Thursday, November 19, 2015

The Last of the Color

When these leaves are gone, that green grass is what helps get me through winter.
That, and the evergreens I've planted here and there.
This is the Bloodgood Japanese Maple I planted the day Dad died.
Why so quiet, you ask? Because we snuck off to Texas for a 12-day jaunt to see Corpus Christi, visit family in Arlington and surrounds, and see how many pounds Nan could gain eating three meals out every day. The verdict: A good number of pounds, or a bad number, that is ...
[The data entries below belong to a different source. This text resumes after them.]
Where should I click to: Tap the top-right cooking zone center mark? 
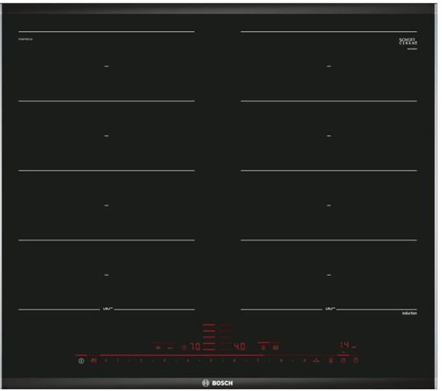click(329, 66)
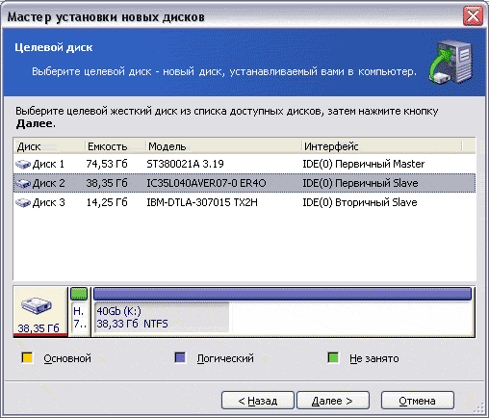Proceed with the Далее button

(x=333, y=401)
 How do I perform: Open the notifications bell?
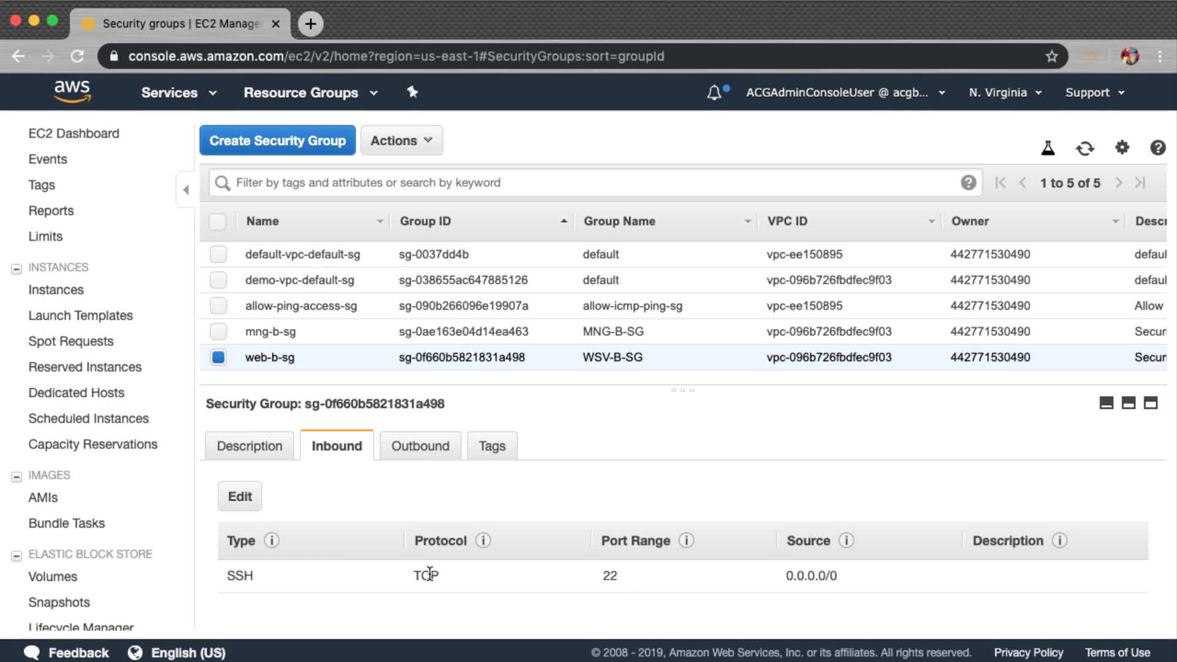(x=714, y=93)
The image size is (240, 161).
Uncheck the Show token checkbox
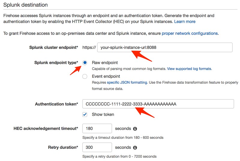(x=85, y=115)
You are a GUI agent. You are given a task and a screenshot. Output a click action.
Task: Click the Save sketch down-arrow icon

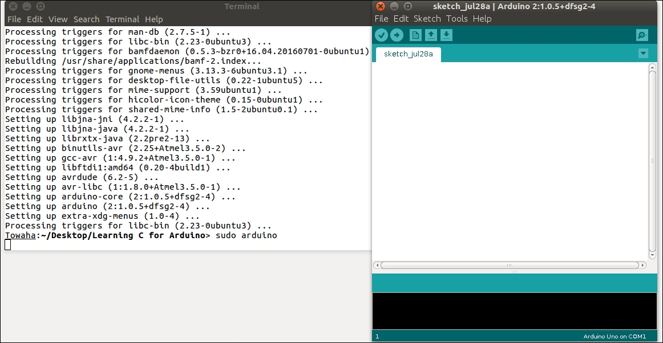click(446, 35)
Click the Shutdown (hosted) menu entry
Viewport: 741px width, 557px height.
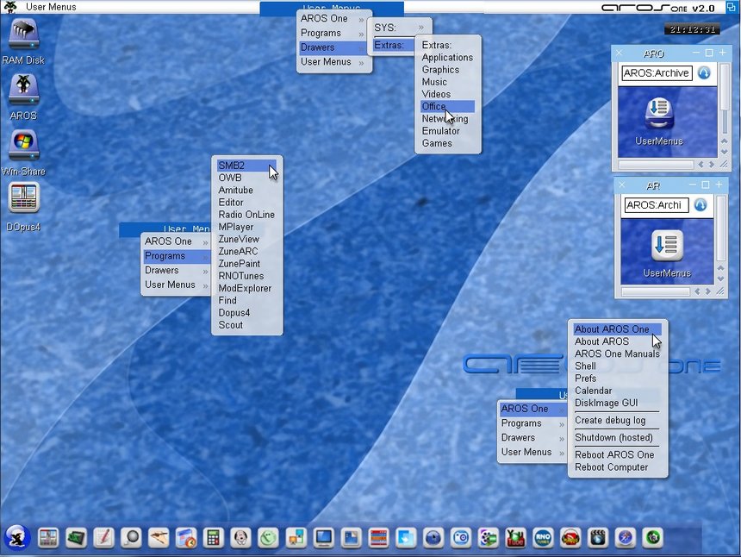tap(613, 438)
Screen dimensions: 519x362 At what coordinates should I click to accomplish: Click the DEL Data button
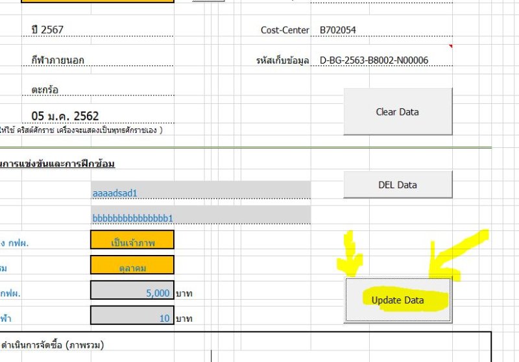[398, 185]
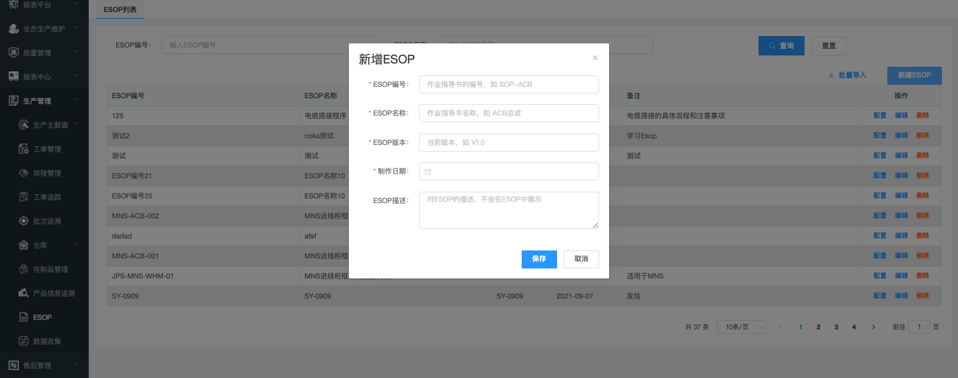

Visiting Arlington is now such a study in contrasts with our current life. There, we stay at Mason's ex's house and can get to the hardware store in 2 minutes. Here on Flat Top, it takes 50 minutes. To Mason's favorite burger joint, 1.5 minutes. Here? Trick question. All of Mason's favorite burger joints are in Texas.

All of that convenience -- and the thousands of restaurants within a 10 minute drive in Arlington -- create a parallel universe to Flat Top. So we go there, get our fill, appreciate it all, then retreat to the cabin and fall back in love with our little home in the woods. I can't tell you how much I look forward to winter, when I will no longer be working and we won't leave the mountain six days a week and create satisfying meals out of whatever is left on Days 5 and 6. Of course, I prefer that it be spring or summer, when it's warm, but I'm trying not to be too greedy.

This Seiryu Japanese Maple didn't give me much color last year,
 but this year? I'm happy.

When we returned to our little cabin in the woods last week, we found a forest full of leaves covering the ground and just a speck of fall color left. So far I've gotten the leaves off the grass, but there's a whole lot of raking and shredding in our near future. And soon, that pile of firewood you see in the background of that bottom photo will be keeping us warm day and night.  It's good to be home.